Fig 5. Elastic (left) and viscous (right) modulus for the five systems we study.

The system parameters are described in Tables 1 and 2 (see Table 2 for what parameters are varied in each system). For the B-In-M morphology with ten times the viscosity (μ = 1 Pa ⋅ s), we show the data with time rescaled by a factor of ten. We also show the results for permanently-cross-linked networks, and for the elastic modulus the dashed light blue curve is the remaining elastic modulus when g₀ ≈ 0.07 Pa (measured in Fig 4) is subtracted off.

https://doi.org/10.1371/journal.pcbi.1009240.g005

Examining the data, we make the following observations:

• On very short timescales (shorter than 0.05 s, or frequencies larger than 20 Hz), the viscous moduli all approach the viscous-fluid scaling of ≈ (0.13 Pa ⋅ s) ω. The timescale on which this occurs is directly proportional to the viscosity, as the rescaled G′′ curve for the larger viscosity system makes the transition at the same time as the other B-In-M curves. In addition, the elastic moduli for B-In-M networks are about twice as large as those of homogeneous meshwork curves at high frequency, so the elastic modulus at short times is proportional to the link density.
• On very long timescales (several seconds, low frequencies), the viscous modulus again scales linearly with frequency, but with a larger slope (G′′ ≈ (0.3 Pa ⋅ s) ω), which indicates that the links have become viscous on those timescales. The elastic modulus is much smaller than the viscous modulus on these timescales, and both of the moduli scale nonlinearly with the link density, as B-In-M morphologies have moduli about 4 times as large as homogeneous meshworks.
• There is an intermediate timescale of about 1 second on which the moduli for the B-In-M meshwork (yellow) diverge from those for the system with twice the binding/unbinding rate (purple), and on which both of these curves diverge from the light blue permanent network curve. In particular, for ω ≤ 2 Hz the elastic and viscous modulus are both smaller for the system with faster link turnover. This timescale is related to (in fact, it is exactly equal to) 1/k_off, the timescale on which individual links bind and unbind. The rescaled curve with larger viscosity also diverges from the other B-In-M curves on this intermediate timescale, which indicates that a timescale has been introduced (by the dynamic linking) that does not scale with viscosity.

We will explore each of these fast, slow, and intermediate timescales in subsequent sections. The picture we sketch is of a rigid network for timescales shorter than the fastest intrinsic timescale τ₁ ∼ 0.1 s; on these timescales the links are predominantly elastic and the viscous modulus is the same as if the fibers were in a fluid without CLs. On timescales longer than τ₁ but shorter than the intermediate timescale τ₂ ∼ 1 s, the links still appear permanent, but they provide additional viscosity by deforming the network to its steady state in response to flow deformations. On timescales longer than τ₂, but shorter than the longest timescale τ₃ ∼ 5 s, the links come off before they are able to fully respond to the deformations induced by the background flow, and the slope of the elastic and viscous modulus changes relative to the one observed in permanent networks. Finally, on timescales longer than τ₃, the network is almost completely viscous, and the viscosity is controlled by the morphology.

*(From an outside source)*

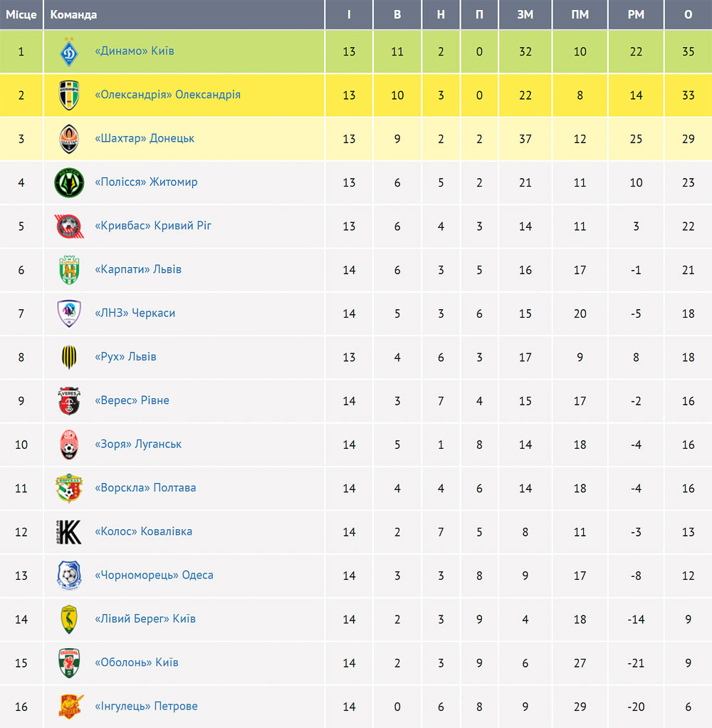This screenshot has height=728, width=712.
Task: Follow the «Верес» Рівне link
Action: (x=132, y=400)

Short timescales: Elastic links and viscous fibers

Our hypothesis is that the shortest timescale in the system, τ₁, dictates when the links make a negligible contribution to the viscous modulus. For timescales τ < τ₁, the network is essentially frozen: the fibers are rigid, the links are static, and the fibers and links contribute exclusively to the viscous and elastic modulus, respectively. Specifically, as ω → ∞, we expect that the links will make a constant contribution to G′ and that G′′ will scale like η₀ ω, i.e., as a viscous fluid, with the viscous coefficient η₀ independent of the number of links in the system. In Fig 5, we show that η₀ ≈ 0.13 Pa ⋅ s if ω is given in Hz. We have confirmed that this scaling continues for frequencies all the way up to 1000 Hz.

To verify that the viscous modulus at short timescales is dominated by the fibers only (independent of the number and nature of the links), we compare to the theoretical shear viscosity enhancement for an isotropic suspension of rigid cylindrical fibers, where the mobility is computed by the local drag approximation (first line in Eq (8)). For dilute suspensions, the enhanced viscosity is given to order (log ϵ)⁻² in terms of the fiber density f and aspect ratio ϵ as [86–88] (19)

For our parameters (ϵ = 0.004, ), we obtain for cylindrical fibers. Recalling that G′′ = 2πωη₀ for a viscous fluid, our scaling in Fig 5 shows that we obtain a similar value of η₀/μ = 0.13/(2π × 0.1) ≈ 0.21. Note that, to obtain Eq (19), we dropped the finite part integral in [86](Eq. (7.1)), which gives 1/2 instead of 3/2 in the denominator of [86](Eq. (8.13)). If we include intra-fiber hydrodynamics in the mobility, the 0.5 in Eq (19) changes back to 1.5. Substituting our parameters and recomputing, we get with intra-fiber hydrodynamics, which means the local drag approximation gives only 80% of the correct viscosity.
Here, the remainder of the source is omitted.